Knowledge of the school spread by word of mouth through the climbing the grapevine and over the last six years he's introduced hundreds of prospective climbers to the techniques, safety measures and equipment used in rock climbing.

"I've never spent a dime on advertising because I don't feel climbing needs to be advertised," Norris said. "I prefer that people who come to me be motivated. I don't want people coming because they saw some ad. And over the years I've found that if people are interested in climbing they will investigate and they'll find me."

His basic beginner class is a one-day, eight-hour instruction that includes the fundamentals of knot-tying, rope management, dynamics. He charges $25 per person.

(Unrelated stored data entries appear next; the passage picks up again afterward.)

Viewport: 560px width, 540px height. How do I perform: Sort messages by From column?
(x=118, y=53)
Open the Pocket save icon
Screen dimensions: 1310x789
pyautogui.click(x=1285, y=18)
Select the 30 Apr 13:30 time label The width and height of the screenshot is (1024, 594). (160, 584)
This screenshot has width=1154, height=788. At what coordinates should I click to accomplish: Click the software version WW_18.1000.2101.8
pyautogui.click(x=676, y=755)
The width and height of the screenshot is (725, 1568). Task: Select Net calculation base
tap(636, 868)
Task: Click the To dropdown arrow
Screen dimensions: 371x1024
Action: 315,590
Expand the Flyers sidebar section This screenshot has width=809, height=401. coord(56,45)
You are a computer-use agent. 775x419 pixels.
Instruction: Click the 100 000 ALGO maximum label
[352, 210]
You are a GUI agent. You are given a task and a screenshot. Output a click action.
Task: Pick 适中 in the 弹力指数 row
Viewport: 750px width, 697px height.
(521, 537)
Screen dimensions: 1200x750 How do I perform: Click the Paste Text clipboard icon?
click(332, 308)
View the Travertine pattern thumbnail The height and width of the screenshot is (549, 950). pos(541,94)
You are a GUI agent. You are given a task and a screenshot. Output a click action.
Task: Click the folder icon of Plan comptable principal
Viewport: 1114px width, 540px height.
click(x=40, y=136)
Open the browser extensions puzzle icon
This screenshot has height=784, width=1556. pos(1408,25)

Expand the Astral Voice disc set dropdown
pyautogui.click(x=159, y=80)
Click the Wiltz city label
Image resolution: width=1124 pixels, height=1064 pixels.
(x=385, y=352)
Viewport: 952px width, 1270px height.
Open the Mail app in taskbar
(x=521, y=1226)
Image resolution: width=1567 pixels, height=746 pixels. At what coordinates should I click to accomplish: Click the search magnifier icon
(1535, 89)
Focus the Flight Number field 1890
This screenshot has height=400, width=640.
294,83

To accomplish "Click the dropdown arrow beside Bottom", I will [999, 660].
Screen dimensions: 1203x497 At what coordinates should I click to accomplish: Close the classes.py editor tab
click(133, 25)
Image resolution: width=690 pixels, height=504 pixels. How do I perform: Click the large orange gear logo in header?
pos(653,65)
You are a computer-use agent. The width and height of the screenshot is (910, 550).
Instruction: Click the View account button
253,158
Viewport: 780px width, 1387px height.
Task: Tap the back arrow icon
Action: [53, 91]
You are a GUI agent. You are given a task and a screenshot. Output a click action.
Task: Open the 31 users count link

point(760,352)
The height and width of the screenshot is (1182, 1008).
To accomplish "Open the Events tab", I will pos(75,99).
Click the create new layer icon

"Nobody can teach a person how to climb," Norris said. "What I can do in a class is give people sufficient background in what climbing is all about - equipment, some basic techniques and safety features - so that at the end of the day they have enough knowledge to go out and teach themselves to climb without ending up a statistic.

"At the end of a class I find that people either say, 'Okay, I have a good time, but these climbers are out of their minds and it's not for me,' or 'Hey, that was neat,' and go out, buy a rope, call a climbing club and start climbing."

Only about one person out of every 10 he teaches becomes a serious climber, Norris said.

He provides all the equipment for his beginners. A students is required to bring to class only sturdy shoes and clothing suitable for the weather. At the end of the class Norris tells his climbers that they can continue practice climbing by calling the mountaineering section of the Potomac Appalachian Trail Club.

After that an investment of about $150 is necessary for special rope, climbing shoes and a handful of other items.

Norris' climbing classes attract a wide variety of men and women, ranging in age from 12 (the minimum) up to mid-60s.

"I've taught an entire spectrum of people, and if I had to curve that spectrum I'd say it was skewed toward what you would call intellectuals," he said. "The sterotyped image of a climber is some kind of gorilla with big shoulders and huge hairy arms, but nothing is further from the truth.

"Climbing doesn't take brute strength. You need skill, coordination, a sense of awareness and a high degree of motivation."

A common misconception is that a climber throws up a rope and pulls himself up a mountain, but that's not the reason the rope is there.

In Norris' class climbers learn that the rope in top-rope climbing is for safety only. Climbers work in partners and loop a rope to an anchor at the top of the climb. One end is fastened to the climber's waist and the other is manipulated by his partner, a person on the ground called a belayer, who takes in slack as the climber begins an ascent, and braces the rope against his body if his partner falls.

"If you don't fall when you're practice climbing you're not learning," Norris said. "The rocks in practice areas are like a huge gymnasium - you constantly test your limits, try new climbs and prepare yourself to go out and climb harder rocks.

"People are capable of much more than they think they are," Norris grinned. "That's what I like about teaching. Someone will see a climb and say 'No way, man,' and I'll talk him up that climb, push him beyond what he thinks are his limits. And when he gets to the top it can be very exciting."

His credo is to avoid dangerous mistakes. "Seventy-five per cent of the accidents are a result of someone's knot coming untied," he tells his classes. "Climbing is exciting, and it's fun, but it's not worth getting killed over, so make a mental safety checklist."

But he is the fist to admit that the risks in climbing are part of its attraction.

"One reason I'm drawn to climbing is its decision-making process. Society has usurped the really profound decisions in our lives. Most day-to-day decisions, like whether to eat tuna fish or roast beef or buy a yellow or a red car, just aren't really all that important. But in the climbing world you're constantly making decisions that are damned important to you, and it gives your life meaning."